Uganda pays first installment of $325m war reparations to DRC

The Worldwide Courtroom of Justice requested Uganda to pay reparations for its troops’ occupation of DRC again within the Nineties.

Ugandan soldiers sing and dance waving their assault rifles as they prepare to leave the eastern DR Congo town of Bunia April 25, 2003
Ugandan troopers sing and dance waving their assault rifles as they put together to go away the jap DR Congo city of Bunia April 25, 2003 [File: Patrick Olum/AN/CRB]

Uganda has paid $65m within the first instalment of the $325m it was ordered to pay the neighbouring Democratic Republic of the Congo (DRC) as compensation for losses brought on by wars within the Nineties when Ugandan troops occupied Congolese territory.

“It’s true we now have paid $65m as the primary instalment,” finance ministry spokesman Apollo Munghinda stated on Monday. The fee was made on September 1, he added.

The DRC authorities’s spokesman, Patrick Muyaya, confirmed to Reuters information company that the primary of the 5 instalments had been acquired.

In a case first introduced in opposition to Uganda in 1999, DRC requested the Worldwide Courtroom of Justice (ICJ) to compel Uganda to pay it $11bn as reparations for the deaths, looting and normal financial harm brought on by Uganda’s navy occupation of components of DRC within the Nineties.
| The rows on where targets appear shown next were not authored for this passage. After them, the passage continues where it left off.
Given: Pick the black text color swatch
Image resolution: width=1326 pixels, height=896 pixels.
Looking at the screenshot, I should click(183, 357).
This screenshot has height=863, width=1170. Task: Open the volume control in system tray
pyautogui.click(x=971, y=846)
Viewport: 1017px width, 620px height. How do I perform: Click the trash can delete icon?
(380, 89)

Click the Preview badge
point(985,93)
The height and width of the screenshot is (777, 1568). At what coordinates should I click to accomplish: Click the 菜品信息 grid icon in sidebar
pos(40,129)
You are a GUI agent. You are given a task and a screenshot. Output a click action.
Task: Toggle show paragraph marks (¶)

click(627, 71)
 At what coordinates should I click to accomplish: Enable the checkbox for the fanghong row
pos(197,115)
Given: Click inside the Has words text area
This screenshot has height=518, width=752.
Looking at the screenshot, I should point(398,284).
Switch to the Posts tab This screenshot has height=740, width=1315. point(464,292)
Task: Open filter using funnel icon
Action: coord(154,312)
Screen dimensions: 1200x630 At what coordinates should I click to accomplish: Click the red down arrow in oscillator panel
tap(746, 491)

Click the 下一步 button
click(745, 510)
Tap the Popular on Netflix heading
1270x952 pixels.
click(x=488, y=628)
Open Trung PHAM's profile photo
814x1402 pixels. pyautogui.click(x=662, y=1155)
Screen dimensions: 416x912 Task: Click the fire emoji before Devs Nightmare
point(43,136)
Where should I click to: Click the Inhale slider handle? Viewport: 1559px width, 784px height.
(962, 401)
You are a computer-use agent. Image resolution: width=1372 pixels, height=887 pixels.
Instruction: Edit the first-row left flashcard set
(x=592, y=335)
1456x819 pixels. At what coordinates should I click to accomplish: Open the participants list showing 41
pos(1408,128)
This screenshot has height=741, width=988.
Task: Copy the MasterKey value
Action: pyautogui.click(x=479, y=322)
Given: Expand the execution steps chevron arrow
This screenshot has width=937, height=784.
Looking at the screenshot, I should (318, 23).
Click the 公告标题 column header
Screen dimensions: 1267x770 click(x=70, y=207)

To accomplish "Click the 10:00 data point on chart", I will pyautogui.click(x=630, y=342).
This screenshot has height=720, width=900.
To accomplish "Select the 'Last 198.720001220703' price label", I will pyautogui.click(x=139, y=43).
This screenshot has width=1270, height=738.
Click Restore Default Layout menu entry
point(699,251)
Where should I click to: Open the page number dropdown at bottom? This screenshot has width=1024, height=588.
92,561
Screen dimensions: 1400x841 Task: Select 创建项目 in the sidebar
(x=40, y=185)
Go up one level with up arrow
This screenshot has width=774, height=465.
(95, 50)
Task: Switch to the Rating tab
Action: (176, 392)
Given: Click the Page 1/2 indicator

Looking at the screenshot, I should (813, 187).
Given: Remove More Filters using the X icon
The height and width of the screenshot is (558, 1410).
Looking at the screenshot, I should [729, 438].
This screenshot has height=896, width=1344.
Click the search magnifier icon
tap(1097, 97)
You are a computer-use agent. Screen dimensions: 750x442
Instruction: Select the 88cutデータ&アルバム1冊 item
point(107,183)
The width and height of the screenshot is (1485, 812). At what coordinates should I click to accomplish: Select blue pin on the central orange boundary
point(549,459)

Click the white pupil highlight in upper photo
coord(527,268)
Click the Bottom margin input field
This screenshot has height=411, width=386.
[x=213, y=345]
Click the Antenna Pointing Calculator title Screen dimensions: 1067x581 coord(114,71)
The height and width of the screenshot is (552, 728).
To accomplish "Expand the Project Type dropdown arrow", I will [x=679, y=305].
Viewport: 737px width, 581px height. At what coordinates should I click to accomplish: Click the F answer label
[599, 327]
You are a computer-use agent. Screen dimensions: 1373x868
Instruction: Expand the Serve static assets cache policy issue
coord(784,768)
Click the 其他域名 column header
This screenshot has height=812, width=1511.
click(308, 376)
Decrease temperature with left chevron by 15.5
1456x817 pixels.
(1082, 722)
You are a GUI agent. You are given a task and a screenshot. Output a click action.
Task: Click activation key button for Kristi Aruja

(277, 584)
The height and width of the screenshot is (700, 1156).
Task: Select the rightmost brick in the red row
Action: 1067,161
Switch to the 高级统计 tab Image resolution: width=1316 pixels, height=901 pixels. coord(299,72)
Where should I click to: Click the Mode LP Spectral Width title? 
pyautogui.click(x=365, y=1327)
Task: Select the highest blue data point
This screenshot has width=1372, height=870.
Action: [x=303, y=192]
After prolonged proceedings, the ICJ, United Nations’ highest courtroom, dominated in 2005 that Uganda had violated worldwide regulation by occupying components of jap DRC and supporting different armed teams throughout a battle that raged from 1998 to 2003.

The courtroom, which offers with disputes between states and whose rulings are remaining and can't be appealed, ordered the 2 events to barter reparations. In 2015, nonetheless, the DRC informed the courtroom that the talks had stalled.

The ICJ judges lastly dominated in February this yr that Uganda ought to pay $325m in 5 yearly instalments of $65m, beginning in September this yr.

The ICJ broke down the compensation into completely different classes of damages. It assessed $225m for “lack of life and different harm to individuals” that included rape, conscription of kid troopers and the displacement of as much as 500,000 individuals.

Ugandan troopers who had been preventing rebels in DRC for the earlier three years crossed again into Uganda on the Mpondwe border level on October 15, 2001.

The courtroom assessed one other $40m for harm to property and $60m for harm to pure sources, together with the plundering of gold, diamonds, timber and different items by Ugandan forces or rebels they supported.